World Food Programme Executive Director urges more funding for cyclone-hit Mozambique
After arriving Tuesday in Beira, which was struck by Cyclone Idai on March 14, hitting the port city of half a million people, Beasley overflew the nearby town of Buzi – which had been all but submerged by raging floodwaters – and met survivors receiving airlifted WFP assistance in the isolated village of Guara Guara.
“These people’s lives have been devastated, they have no livelihoods now, they’ve lost their homes, they’ve lost their farms, they’ve lost their crops, they’ve lost loved ones. And they’re going to need help at least for the next six to 12 months to get back on their feet,” Beasley said. “We need the international community to rally behind the victims of this storm with major financial support, so WFP can help the survivors of Cyclone Idai.”
An estimated 400,000 hectares of crops – primarily maize – were washed away just weeks ahead of the main April–May harvest. Other key sources of income, like livestock and fisheries, have also been badly affected.
Victims will need sustained support until they can get back on their feet – in the case of subsistence farmers, until the next main harvest in mid-2020. “We need to work together with the Government of Mozambique and the communities to ensure rehabilitation is done in a way that will prevent this devastation happening again, build better everything: houses, schools and health centres to stand the shocks,” added Beasley.

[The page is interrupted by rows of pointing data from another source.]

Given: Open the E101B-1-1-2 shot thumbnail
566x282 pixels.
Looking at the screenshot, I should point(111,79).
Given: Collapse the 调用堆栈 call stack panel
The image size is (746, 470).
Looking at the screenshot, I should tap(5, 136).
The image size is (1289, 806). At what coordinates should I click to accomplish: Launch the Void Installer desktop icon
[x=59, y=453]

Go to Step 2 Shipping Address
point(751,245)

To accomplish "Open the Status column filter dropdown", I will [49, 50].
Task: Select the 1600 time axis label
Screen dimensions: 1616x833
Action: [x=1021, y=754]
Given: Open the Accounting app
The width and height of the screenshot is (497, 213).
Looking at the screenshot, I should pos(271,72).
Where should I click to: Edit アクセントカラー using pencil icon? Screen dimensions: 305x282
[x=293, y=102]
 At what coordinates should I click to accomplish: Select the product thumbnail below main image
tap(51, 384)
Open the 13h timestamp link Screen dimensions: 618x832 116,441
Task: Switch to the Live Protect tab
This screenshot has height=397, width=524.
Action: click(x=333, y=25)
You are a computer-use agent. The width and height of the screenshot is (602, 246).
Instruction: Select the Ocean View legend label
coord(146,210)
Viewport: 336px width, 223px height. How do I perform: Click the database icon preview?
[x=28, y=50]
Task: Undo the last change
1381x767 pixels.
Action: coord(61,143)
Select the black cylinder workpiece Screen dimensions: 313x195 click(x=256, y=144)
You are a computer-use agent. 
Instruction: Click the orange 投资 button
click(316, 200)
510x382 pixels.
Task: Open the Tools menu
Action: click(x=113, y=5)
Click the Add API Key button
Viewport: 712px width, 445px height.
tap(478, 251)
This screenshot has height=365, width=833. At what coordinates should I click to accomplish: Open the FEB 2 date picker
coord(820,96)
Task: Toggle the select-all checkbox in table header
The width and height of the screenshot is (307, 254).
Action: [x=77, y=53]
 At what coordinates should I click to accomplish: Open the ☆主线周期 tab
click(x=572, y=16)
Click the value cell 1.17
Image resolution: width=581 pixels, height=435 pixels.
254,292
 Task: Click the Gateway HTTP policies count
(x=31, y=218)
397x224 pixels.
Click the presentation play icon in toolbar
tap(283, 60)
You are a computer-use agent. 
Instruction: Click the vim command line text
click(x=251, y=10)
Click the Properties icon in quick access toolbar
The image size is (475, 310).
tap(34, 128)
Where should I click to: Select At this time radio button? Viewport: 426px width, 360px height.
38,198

The disaster has demonstrated how vulnerable communities are to climate shocks and will inevitably push up already high malnutrition rates.
Since the cyclone hit, WFP has provided food assistance to more than 150,000 people, intends to reach half a million in the coming weeks, and, as soon as possible, all 1.7 million people urgently in need of food.
Displaced cyclone victims sheltering in scores of schools and churches in Beira and surrounding areas have received easy-to-prepare fortified blended food. Sixty metric tons of high energy biscuits airlifted into the country have been dropped by helicopter to people stranded by the floodwaters.
With 86,000 metric tons of commodities needed in the next three months, WFP is procuring large quantities of cereals, vegetable oil and fortified blended foods elsewhere in southern Africa, and shipping and trucking them into Mozambique. As conditions permit, WFP will increase local procurement.
As lead of the global humanitarian logistics “cluster” that helps coordinate the relief effort, WFP has deployed to Beira three MI-8 transport helicopters and a freight aircraft to support the broader humanitarian response. As lead of the emergency telecommunications cluster, WFP has been working to re-establish vital networks that can accelerate the response by government and humanitarian agencies.
Almost 60 additional WFP staff have been deployed to Mozambique, and 45 more are on the way: emergency coordinators, air operations managers and programming, logistics and telecommunications experts.
WFP requires US$140 million for the next three months.
On Wednesday in Maputo, Beasley met President Nyusi, key government ministers and donor representatives. "In these last two days, I was heartbroken by the devastation, but I also saw courage and determination on the faces of the Mozambican people”, he said. “The terrible destruction cannot dampen their spirits. WFP will stay with them, scaling up to help as many as possible.
“I urge the international community to respond quickly and generously, because lives are truly in the balance right now.”